塞がれたシャングリラ
塞がれたシャングリラ
ラグナはそれを聞き、シャングリラから這い出るのを止め、後ずさりをした。そして内側からその出口を塞いだ。大音響とともにそのシャングリラは塞がり、アガルタへの道が閉ざされた。それ以来、王国は異界にとり残されていたのだった。「ギバ」が発見した「チモニー」はその古いシャングリラだった。
ダゴスの知っていた、ヨミ族のはじまりは決して華々しいものではない。まったく逆の、『敗者の歴史』に他ならない。そう彼らは「アガルタ」を捨てたのだった。自分たちが生き延びるために……。
「火星と名付けられるずっと前から、わしたちの先祖はその星、マルマ溢れる星に住んでいた。ようやくこの星にも天と地が分かれ、海ができた頃、わしたちの元となるラグナがこの海に着いた。
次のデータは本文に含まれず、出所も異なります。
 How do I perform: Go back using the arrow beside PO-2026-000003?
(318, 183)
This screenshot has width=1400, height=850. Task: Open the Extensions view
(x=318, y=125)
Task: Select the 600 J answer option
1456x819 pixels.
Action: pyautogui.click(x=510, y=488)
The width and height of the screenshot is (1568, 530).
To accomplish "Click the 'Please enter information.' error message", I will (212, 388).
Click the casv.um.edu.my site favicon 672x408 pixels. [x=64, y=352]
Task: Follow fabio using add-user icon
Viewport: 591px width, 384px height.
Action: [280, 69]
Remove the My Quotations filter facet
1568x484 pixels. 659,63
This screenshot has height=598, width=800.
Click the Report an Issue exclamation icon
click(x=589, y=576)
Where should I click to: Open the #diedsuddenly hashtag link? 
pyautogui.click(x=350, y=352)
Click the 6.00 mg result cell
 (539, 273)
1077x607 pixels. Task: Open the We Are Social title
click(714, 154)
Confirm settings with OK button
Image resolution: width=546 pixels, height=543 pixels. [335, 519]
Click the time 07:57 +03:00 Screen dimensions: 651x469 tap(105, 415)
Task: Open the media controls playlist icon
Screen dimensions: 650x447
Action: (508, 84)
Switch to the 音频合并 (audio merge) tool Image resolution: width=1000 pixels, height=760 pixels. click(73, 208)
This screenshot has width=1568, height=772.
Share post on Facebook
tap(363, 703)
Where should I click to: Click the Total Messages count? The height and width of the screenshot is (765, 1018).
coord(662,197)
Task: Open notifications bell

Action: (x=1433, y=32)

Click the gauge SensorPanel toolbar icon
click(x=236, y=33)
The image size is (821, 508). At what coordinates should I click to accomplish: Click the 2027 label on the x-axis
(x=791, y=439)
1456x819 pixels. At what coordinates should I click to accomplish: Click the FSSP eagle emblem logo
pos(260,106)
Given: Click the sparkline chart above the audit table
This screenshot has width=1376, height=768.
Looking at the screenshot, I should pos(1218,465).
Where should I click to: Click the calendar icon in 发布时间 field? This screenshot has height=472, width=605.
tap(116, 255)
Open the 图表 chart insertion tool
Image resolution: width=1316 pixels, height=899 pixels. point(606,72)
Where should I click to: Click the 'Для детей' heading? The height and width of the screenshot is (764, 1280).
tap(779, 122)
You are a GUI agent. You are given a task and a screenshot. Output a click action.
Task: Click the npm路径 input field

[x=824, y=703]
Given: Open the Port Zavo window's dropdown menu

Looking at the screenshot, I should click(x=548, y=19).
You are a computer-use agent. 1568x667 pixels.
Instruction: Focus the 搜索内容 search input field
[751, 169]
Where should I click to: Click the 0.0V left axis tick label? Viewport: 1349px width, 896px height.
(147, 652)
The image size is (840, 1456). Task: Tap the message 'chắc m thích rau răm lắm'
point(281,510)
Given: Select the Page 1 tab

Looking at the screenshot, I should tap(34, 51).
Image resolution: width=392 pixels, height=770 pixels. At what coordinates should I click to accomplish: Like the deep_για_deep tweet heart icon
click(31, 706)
温暖な気候と深い海、何の不安も争いもなかった。なぜなら、全ての生き物はラグナの意志を持つラグナ自身だったからだ。「死」つまり活動停止したラグナは再びラグナの元へ帰り、そしてまた生まれ変わっていく。少しずつその経験は蓄積されていった。それが浄化、再誕のプロセスだ、全てのラグナは同じ記憶を持つ。だがある日この星は変わった」
「これは、ラグナが念波で私に話しているのね、ナナが言った事と同じだわ」
なっぴは、心を開こうとしているラグナから念波を受け取る事にした。しかしそれは危険な事かも知れない。彼女はテンテンに告げた。
「もし、私が戻ってこなかったら、テンテンあなたが私の体を使いなさい」
「何を言い出すの、そんな事できる訳ないでしょ。死んじゃうかも知れないわ」
「大丈夫、マンジュリカーナだって私の体を使えたんだもの。きっとできる、これは『マンジュリカーナ』としての命令です」
「人間界では、まだ見習いでしょ。まあ考えとくわ、気を抜いたら精神支配されるわよ。ラグナを簡単に信じないでね」
「オッケー、分かってるって」
なっぴは、ラグナの念波を少しずつダウンロードさせた。
「タオがマナとヨミからこの星に新たな神を産んだ。アマテラス、アマオロス、ツクヨミそれが『聖三神』だ。そして『創神』と呼ばれる『偶生の神』を産む、そしてそのものたちがわしらを次々に追いつめていった。『カンブリア族』のうちで、やつらに寄生したもの、それが『ラグナ族』のはじまりだ。しかし大多数の『カンブリア族』は死に絶えていった。わしたちは仲間とともに敵のいないさらに深い海の底に移り住んだ。それがこのアガルタの地だ。マルマに近いここで暮らすつもりだった。しかしここに現れた『カイリュウ族』は『バジェスの剣』という刀を振い、わしらを追ってきた。わしらは恐怖しまだ生きているものまで浄化していった。その結果が『ラグナ・マルマ』に先祖帰りをする事になった。シャングリラのひとつを使い、異界へ落ち延びたラグナ・マルマは次元の谷でひっそりと暮らしていたのだ。数えきれない仲間を融合して連れて行った。これがカンブリア爆発後の大絶滅、いや大移動なのだ」
(似ているわ、私たちの故郷『ルノクス』と『ゴリアンクス』の危機を逃れるための、ゴラゾムとリカーナの行ったムシビトたちの融合に……)
なっぴはそう思った。そしてラグナはその先を伝えた。
「異界に暮らしていたのは、見捨てたはずの『カンブリア族』、『ヨミ族』と名乗るムシビトの祖先だった。しかも彼らは『偶生』を手にしていた。それは再誕のプロセスを失ったからだろう。限りある命を持つ様になっていた。わしの責任だ、わしはもう一度彼らに再誕のプロセスを教えてやろうとしたのだ」
なっぴは、ラグナからこれ以上念波を受け取るのを止めた。ラグナが寄生した訳がようやく分かったのだ。ラグナはそれを感じ取り、なっぴに向い体を震わせた。その腹の下から土ぼこりが上がり、二つの影が現れた。